Ignatius’ Familienvater war der Stiefvater ohne Vaterschaftsrecht. Obwohl vor fast einem halben Jahrhundert evangelisch getauft, herrschte er über die Familie, war gegen Religionen, Kirche und Juden. Nicht für den Holocaust, aber gegen die Juden als Ursprung allen Übels. Er musste in der NSDAP etwas gelernt haben, was er nicht vergessen konnte. Der Stiefvater war von Beruf Buchhalter. In den 50-er Jahren brachte er es zum Hauptbuchhalter des VEAB Meiningen. Der »VEAB« war ein »Volkseigener Erfassungs- und Aufkaufbetrieb«. In Wirklichkeit war er ein staatlicher Betrieb zum Aufkauf privater Erzeugnisse wie Obst, Gemüse, Eier, Geflügel, Kräuter. Einschließlich solcher Kräuter, die in der DDR als Drogen geführt wurden. Der VEAB als Drogenhandel.

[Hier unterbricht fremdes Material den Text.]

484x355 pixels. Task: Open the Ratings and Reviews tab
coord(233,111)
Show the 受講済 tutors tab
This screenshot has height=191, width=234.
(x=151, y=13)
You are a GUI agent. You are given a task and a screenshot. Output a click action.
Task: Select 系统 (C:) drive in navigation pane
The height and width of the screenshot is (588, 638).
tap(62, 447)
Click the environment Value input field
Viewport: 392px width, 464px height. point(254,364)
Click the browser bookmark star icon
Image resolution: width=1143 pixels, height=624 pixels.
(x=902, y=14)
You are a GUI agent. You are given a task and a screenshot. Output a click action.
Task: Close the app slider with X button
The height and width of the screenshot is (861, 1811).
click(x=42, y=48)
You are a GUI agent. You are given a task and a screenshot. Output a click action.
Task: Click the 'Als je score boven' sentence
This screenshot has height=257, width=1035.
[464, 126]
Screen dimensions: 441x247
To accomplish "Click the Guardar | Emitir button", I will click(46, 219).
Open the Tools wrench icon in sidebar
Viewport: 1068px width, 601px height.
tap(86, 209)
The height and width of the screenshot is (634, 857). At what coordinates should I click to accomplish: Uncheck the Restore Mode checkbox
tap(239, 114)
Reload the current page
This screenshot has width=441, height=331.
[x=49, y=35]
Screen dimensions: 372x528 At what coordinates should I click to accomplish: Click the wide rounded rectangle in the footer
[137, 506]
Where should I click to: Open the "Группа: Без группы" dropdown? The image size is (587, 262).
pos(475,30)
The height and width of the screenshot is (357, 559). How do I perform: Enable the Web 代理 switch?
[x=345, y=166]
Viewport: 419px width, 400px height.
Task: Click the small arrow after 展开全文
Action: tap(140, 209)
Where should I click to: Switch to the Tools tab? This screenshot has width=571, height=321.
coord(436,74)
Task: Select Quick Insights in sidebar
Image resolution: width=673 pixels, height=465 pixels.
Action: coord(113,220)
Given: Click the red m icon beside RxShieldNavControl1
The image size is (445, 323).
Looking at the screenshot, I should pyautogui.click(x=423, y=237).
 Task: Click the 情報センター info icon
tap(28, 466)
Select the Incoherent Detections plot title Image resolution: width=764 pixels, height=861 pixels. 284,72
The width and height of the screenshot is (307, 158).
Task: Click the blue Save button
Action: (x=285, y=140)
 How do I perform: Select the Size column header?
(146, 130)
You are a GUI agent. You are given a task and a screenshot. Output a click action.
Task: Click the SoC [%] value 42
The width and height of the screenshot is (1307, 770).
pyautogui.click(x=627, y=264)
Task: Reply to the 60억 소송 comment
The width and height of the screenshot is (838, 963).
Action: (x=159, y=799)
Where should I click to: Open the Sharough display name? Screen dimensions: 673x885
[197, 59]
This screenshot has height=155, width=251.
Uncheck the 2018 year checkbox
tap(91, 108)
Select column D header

Die Konflikte waren programmiert. Ignatius wurde als »Drogenhändler« geschlagen, ja verprügelt. Die Mutter war überfordert. Wie konnte er dem »Vaterhaus« entfliehen? Der Ausweg hieß katholische Jugend. Die katholische Jugendarbeit ist seit ehedem weit verzweigt. Unter dem Dach des 1947 gegründeten Bundes der Katholischen Jugend versammeln sich 17 Jugendverbände und -organisationen. Daneben gab es die »eigentliche« katholische Jugendarbeit in der Pfarrei. Was von den Teilnehmern selbst als »katholische Jugend« Meiningens verstanden wurde, stellte in der Organisationsstruktur die Ortsgruppe der Pfarrei mit einer Pfarrjugendleitung dar. Sie wurden auch »Pfarrjugend« genannt. Mit Zugangs- und Beratungsrecht der Leitung des jeweiligen Verbandes beziehungsweise der Organisation des BDKJ, des Bundes der Deutschen Katholischen Jugend. Die Ortsgruppe war einem Dekanat zugeordnet, das aus den Pfarrjugendleitungen ebenfalls einen Vertreter für den BDKJ-Vorstand wählte.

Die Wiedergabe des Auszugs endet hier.